Когда я писал вышеприведенное место, я только передавал свое наблюдение, но что же оказалось? Оказалось, что не только полковой писарь, но и критики того времени не замечали такого чисто оптического явления, что падающий снег, если смотреть на него ночью из освещенной комнаты, кажется черным, как сажа, и раз я подметил, как художник, такое явление, то, это ясно было для критиков, я — декадент!

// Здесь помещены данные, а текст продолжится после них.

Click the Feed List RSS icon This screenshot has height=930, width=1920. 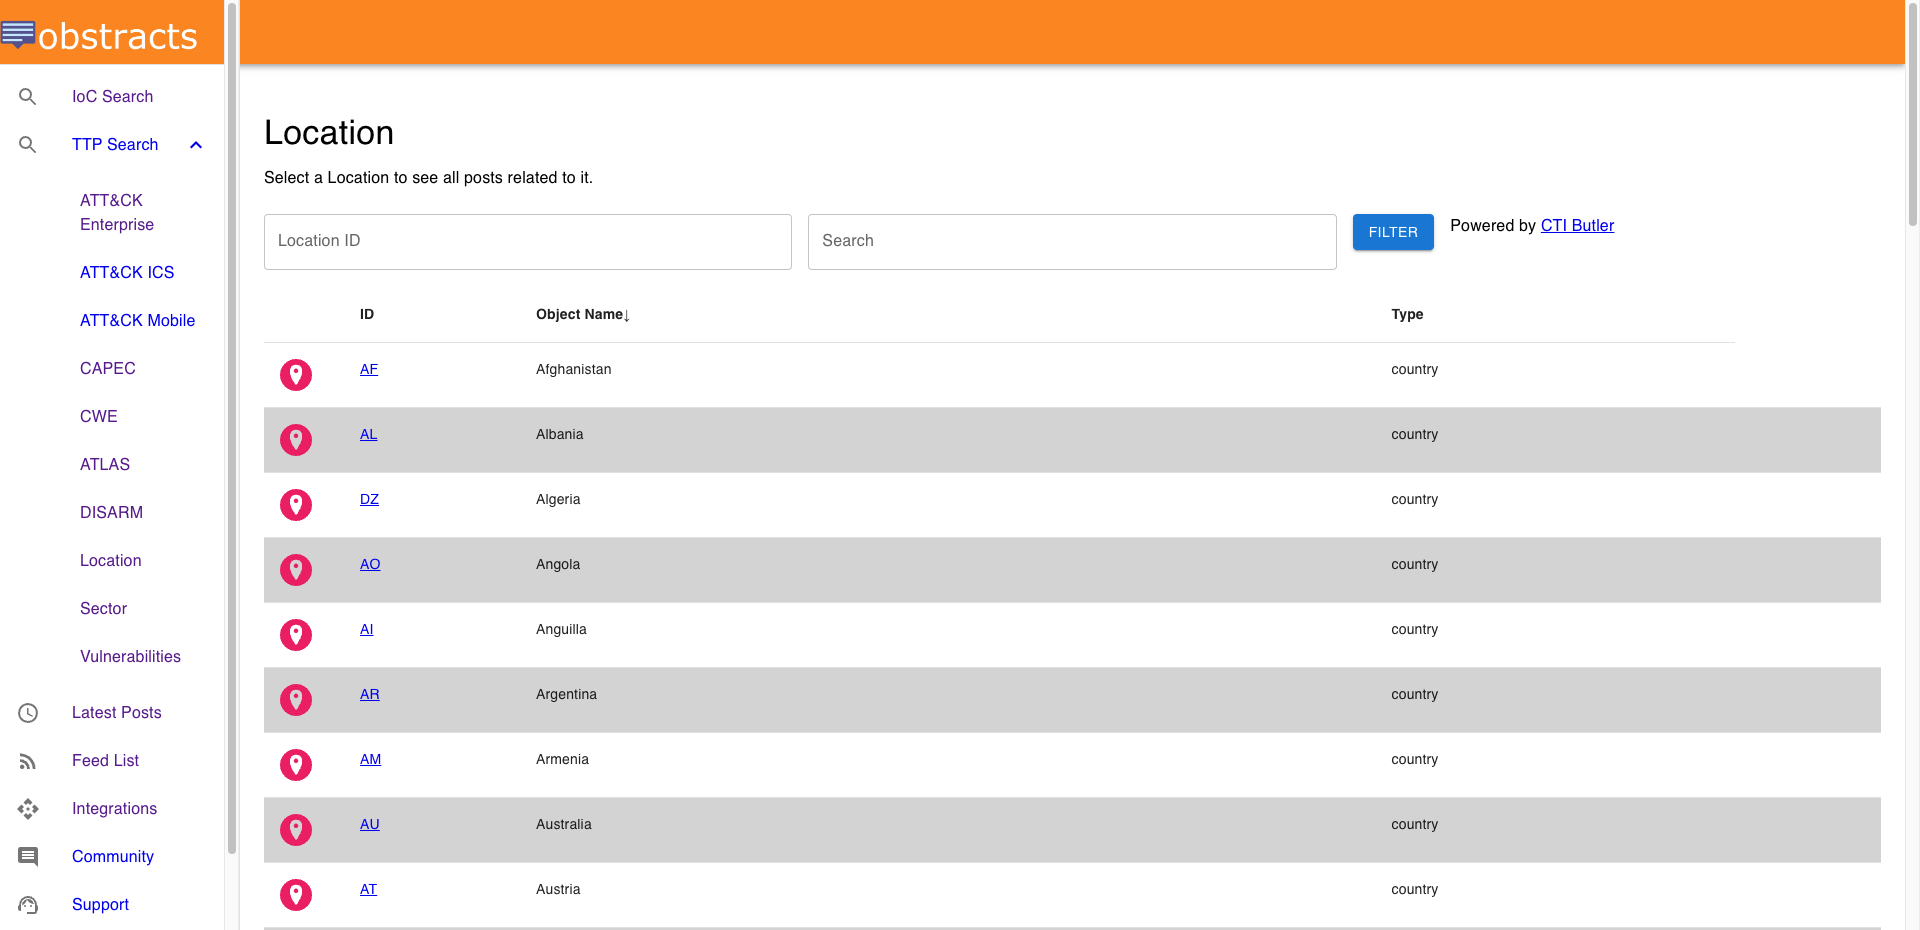coord(28,761)
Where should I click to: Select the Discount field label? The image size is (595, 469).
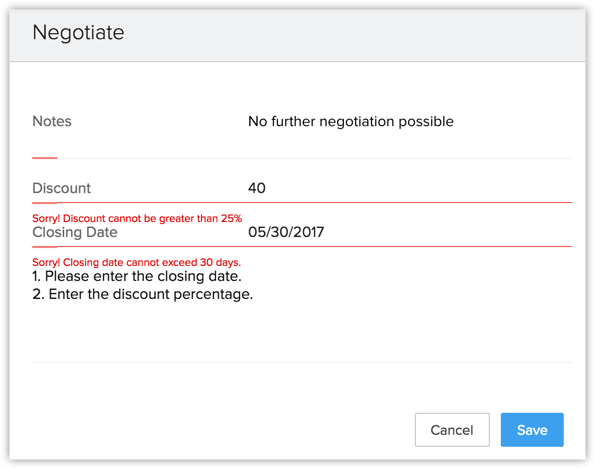tap(61, 188)
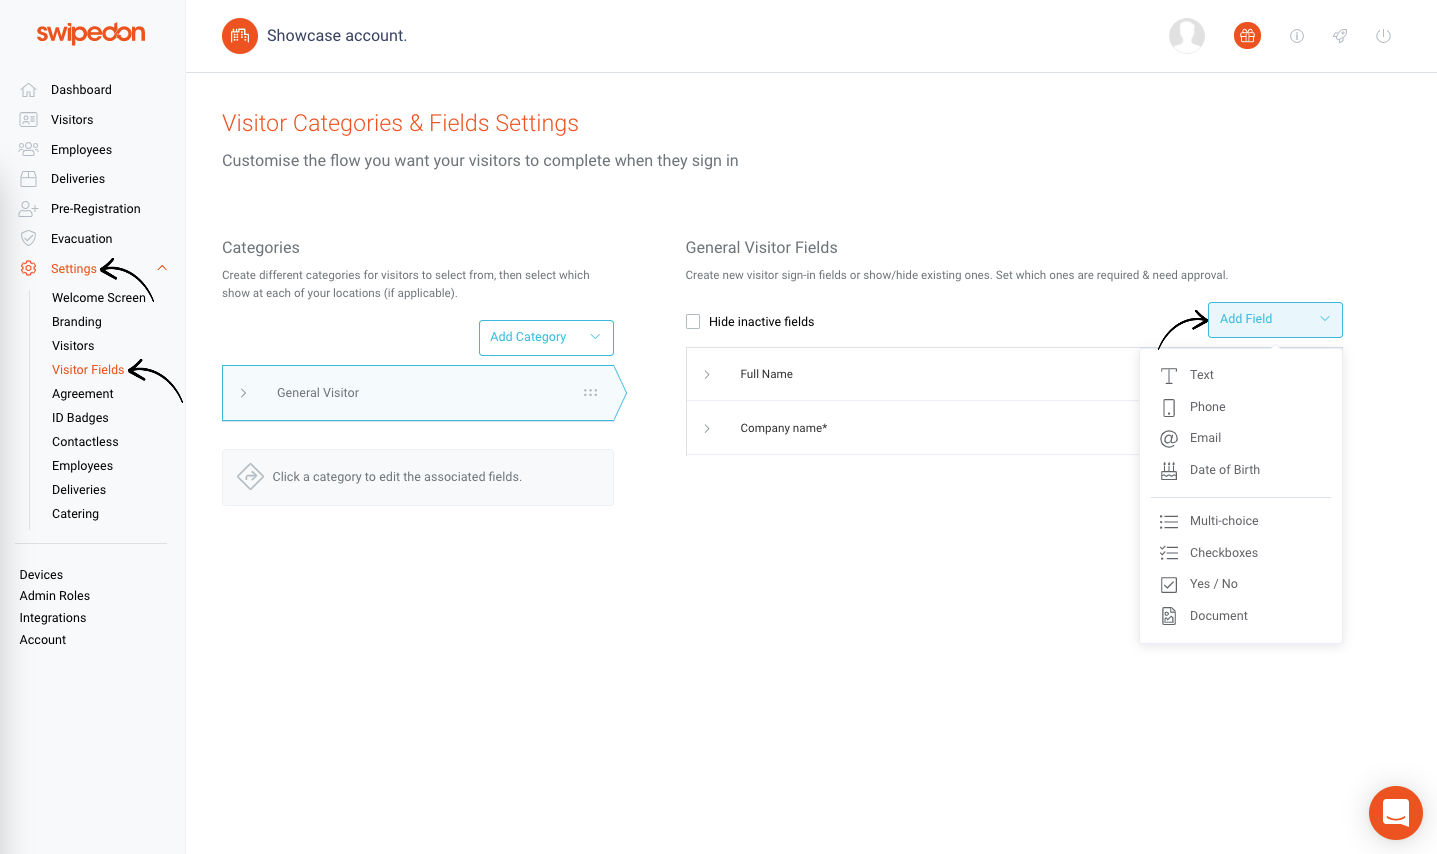Open the user profile avatar
The height and width of the screenshot is (854, 1437).
(1187, 36)
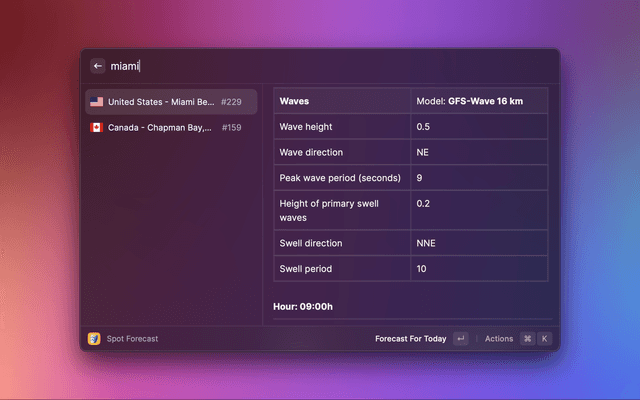Open the Actions menu
640x400 pixels.
[x=498, y=339]
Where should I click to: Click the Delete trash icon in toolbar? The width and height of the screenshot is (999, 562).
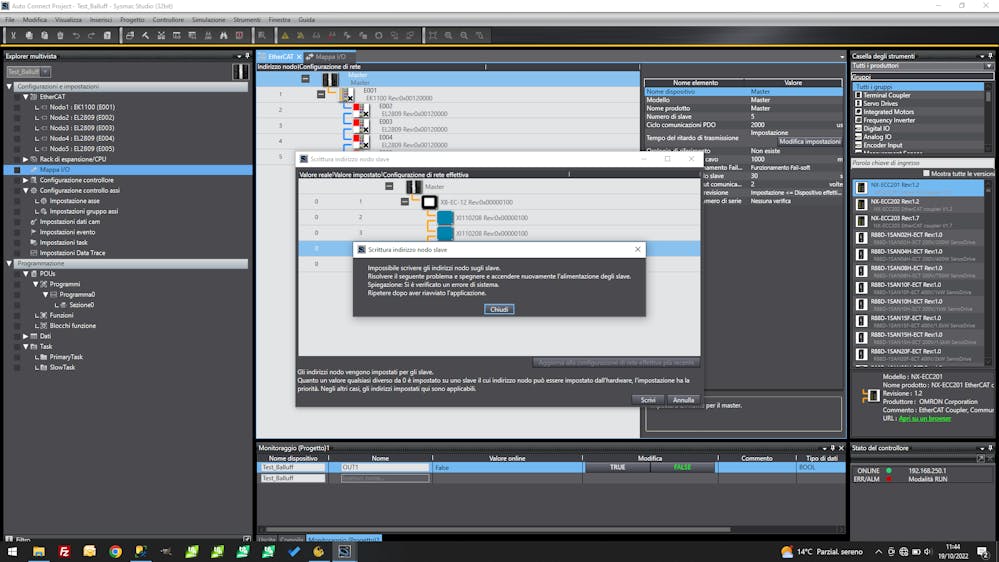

Одесский писатель Семен Юшкевич в 1901 году после напечатания в одном из альманахов «Шиповника»[1] моей повести «Печали полей», так говорил мне в Петербурге: «Знаете ли, какой случай произошел с вами в Одессе? Мы с одним художником, моим приятелем, читали вашу “Печаль полей”. Читал вслух художник, а я был слушатель, но возмущались мы оба: так много оказалось там у вас всяких новшеств. Наконец, когда художник дошел до такого места (я его хорошо запомнил): “Опускалось солнце, и трава вдоль дороги стала оранжево-яркой, а белые гуси в ней синие, точно окунуло их в жидкую синьку”, — когда дошел до этого места художник, он бросил книжку альманаха и говорит: “Не хочу больше читать этого декадента! Поедем на Большой фонтан, освежимся!..” Дело шло к вечеру, мы сели на трамвай, поехали...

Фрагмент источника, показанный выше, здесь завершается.